Combined Inhibition of MCL1 By AZD5991 and BCL2/Bclxl By AZD4320 As Promising Strategies to Overcome Acute Leukemia Tumor Burden and Niche Chemoresistance

Background. Abnormal regulation of anti-apoptotic proteins belonging to the BCL2 family contributes to therapeutic resistance of many hematological neoplasms. Although Venetoclax, a selective inhibitor of the BCL2 protein, has proven to exert beneficial effects in acute leukemias, the activation of another anti-apoptotic protein, MCL1, a key factor to Venetoclax acquired resistance, frequently reduces its benefits. Additionally, it is known that BCL-xL plays an important pro-survival role in cancer cells by interacting with BCL-2 Hence, we hypothesize that the co-inhibition of MCL1, Bcl-2 and BCL-xL would represent an improved strategy for the treatment of patients with acute leukemia. Thus, in this study, we assessed the efficacy of specific inhibitors of MCL1, BCL2 and BCLxL antiapoptotic proteins.
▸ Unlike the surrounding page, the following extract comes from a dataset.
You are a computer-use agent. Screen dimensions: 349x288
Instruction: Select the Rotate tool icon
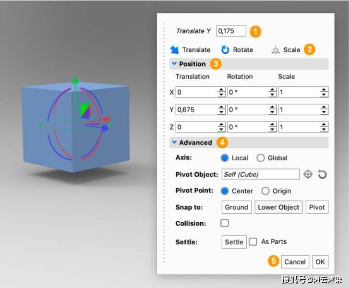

Aims. To investigate the in vitro, ex vivo and in vivo effects of AZD5991 (AstraZeneca), a novel MCL1 inhibitor compound, alone or in combination with AZD4320 (BCL-2/BCL-XL inhibitor compound), venetoclax, cytarabine and doxorubicin.

Methods. MCL1 mRNA expression data were obtained from TCGA AML study, performed in mononuclear cells isolated from 163 AML patients (median age 57.5 years [range: 18-88]). Bone marrow (BM) aspirates (25) from healthy donors (HD), Myelodysplastic syndrome (MDS), de novo AML, and acute lymphoblastic leukemia (ALL) patients at diagnosis were submitted to analysis of MCL1 protein levels by flow cytometry and immunofluorescence (IF). A panel of myeloid (OCI-AML3, MOLM13, U937, HL60, KG1a, K562) and lymphoblastic (RS4;11, Jurkat) leukemia cell lines were treated with increasing concentrations of AZD5991 for 48h and the 50% inhibiting concentration and apoptosis (annexin-V stain) rates were determined. Mononuclear and hematopoietic stem (CD34+) cells from HD were submitted to cytotoxic assays. Leukemia cell lines were also tested for reactive oxygen species (ROS) and nitric oxide (NO) production (DAF dye), mitochondrial membrane potential (DilC1 probe) and protein expression (flow cytometry, Western blot) in a time course of 0 to 48h, alone or in combination. Moreover, we tested the AZD5991/AZD4320 action in malignant cells cultured in a 3D-system (in the presence of the mesenchymal cells) and in a monocyte monolayer (2D) in order to evaluate tumor microenvironment (TME) participation. We also developed a xenograft mouse model using U937 leukemia cell line. Statistical analyzes were performed using Kruskal Wallis, ANOVA or Mann-Whitney tests (p<.05).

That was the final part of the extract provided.